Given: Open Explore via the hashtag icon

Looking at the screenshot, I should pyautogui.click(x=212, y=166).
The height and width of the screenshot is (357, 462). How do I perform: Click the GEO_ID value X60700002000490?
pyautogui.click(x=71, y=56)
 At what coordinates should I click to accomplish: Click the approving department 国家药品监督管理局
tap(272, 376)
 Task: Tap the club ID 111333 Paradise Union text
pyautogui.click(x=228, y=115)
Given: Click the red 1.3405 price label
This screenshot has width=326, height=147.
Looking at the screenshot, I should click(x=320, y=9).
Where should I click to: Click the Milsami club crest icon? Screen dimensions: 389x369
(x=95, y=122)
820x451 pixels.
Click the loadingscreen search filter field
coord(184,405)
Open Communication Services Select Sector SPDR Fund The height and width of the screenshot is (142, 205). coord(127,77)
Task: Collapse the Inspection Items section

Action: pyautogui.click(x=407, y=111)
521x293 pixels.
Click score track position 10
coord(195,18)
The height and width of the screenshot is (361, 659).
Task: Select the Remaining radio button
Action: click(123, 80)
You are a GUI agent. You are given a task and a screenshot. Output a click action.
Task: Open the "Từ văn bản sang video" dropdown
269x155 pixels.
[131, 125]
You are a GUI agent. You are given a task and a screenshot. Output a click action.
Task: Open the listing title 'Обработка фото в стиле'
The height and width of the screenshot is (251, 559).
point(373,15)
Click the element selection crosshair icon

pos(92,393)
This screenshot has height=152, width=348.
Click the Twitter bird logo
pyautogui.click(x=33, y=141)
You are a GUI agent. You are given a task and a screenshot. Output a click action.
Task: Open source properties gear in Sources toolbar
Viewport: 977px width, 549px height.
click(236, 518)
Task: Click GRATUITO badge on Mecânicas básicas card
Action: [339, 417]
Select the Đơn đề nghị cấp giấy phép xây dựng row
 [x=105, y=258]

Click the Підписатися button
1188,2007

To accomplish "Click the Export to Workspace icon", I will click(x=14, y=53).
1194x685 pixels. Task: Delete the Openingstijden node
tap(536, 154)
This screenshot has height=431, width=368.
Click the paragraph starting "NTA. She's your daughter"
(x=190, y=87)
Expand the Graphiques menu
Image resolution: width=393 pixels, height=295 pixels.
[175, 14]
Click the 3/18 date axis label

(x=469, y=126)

• • • • •

--- PROBLEM DETAILS ---
Rewrite all of the lines above, swapping every "pixels" for "px" and leaving everything else unchanged.

--- RESPONSE ---
Given: Open Explore via the hashtag icon

Looking at the screenshot, I should pyautogui.click(x=212, y=166).
The height and width of the screenshot is (357, 462). How do I perform: Click the GEO_ID value X60700002000490?
pyautogui.click(x=71, y=56)
 At what coordinates should I click to accomplish: Click the approving department 国家药品监督管理局
tap(272, 376)
 Task: Tap the club ID 111333 Paradise Union text
pyautogui.click(x=228, y=115)
Given: Click the red 1.3405 price label
This screenshot has width=326, height=147.
Looking at the screenshot, I should click(x=320, y=9).
Where should I click to: Click the Milsami club crest icon? Screen dimensions: 389x369
(x=95, y=122)
820x451 px.
Click the loadingscreen search filter field
coord(184,405)
Open Communication Services Select Sector SPDR Fund The height and width of the screenshot is (142, 205). coord(127,77)
Task: Collapse the Inspection Items section

Action: pyautogui.click(x=407, y=111)
521x293 px.
Click score track position 10
coord(195,18)
The height and width of the screenshot is (361, 659).
Task: Select the Remaining radio button
Action: click(123, 80)
You are a GUI agent. You are given a task and a screenshot. Output a click action.
Task: Open the "Từ văn bản sang video" dropdown
269x155 px.
[131, 125]
You are a GUI agent. You are given a task and a screenshot. Output a click action.
Task: Open the listing title 'Обработка фото в стиле'
The height and width of the screenshot is (251, 559).
point(373,15)
Click the element selection crosshair icon

pos(92,393)
This screenshot has height=152, width=348.
Click the Twitter bird logo
pyautogui.click(x=33, y=141)
You are a GUI agent. You are given a task and a screenshot. Output a click action.
Task: Open source properties gear in Sources toolbar
Viewport: 977px width, 549px height.
click(236, 518)
Task: Click GRATUITO badge on Mecânicas básicas card
Action: [339, 417]
Select the Đơn đề nghị cấp giấy phép xây dựng row
 [x=105, y=258]

Click the Підписатися button
1188,2007

To accomplish "Click the Export to Workspace icon", I will click(x=14, y=53).
1194x685 px. Task: Delete the Openingstijden node
tap(536, 154)
This screenshot has height=431, width=368.
Click the paragraph starting "NTA. She's your daughter"
(x=190, y=87)
Expand the Graphiques menu
Image resolution: width=393 px, height=295 px.
[175, 14]
Click the 3/18 date axis label

(x=469, y=126)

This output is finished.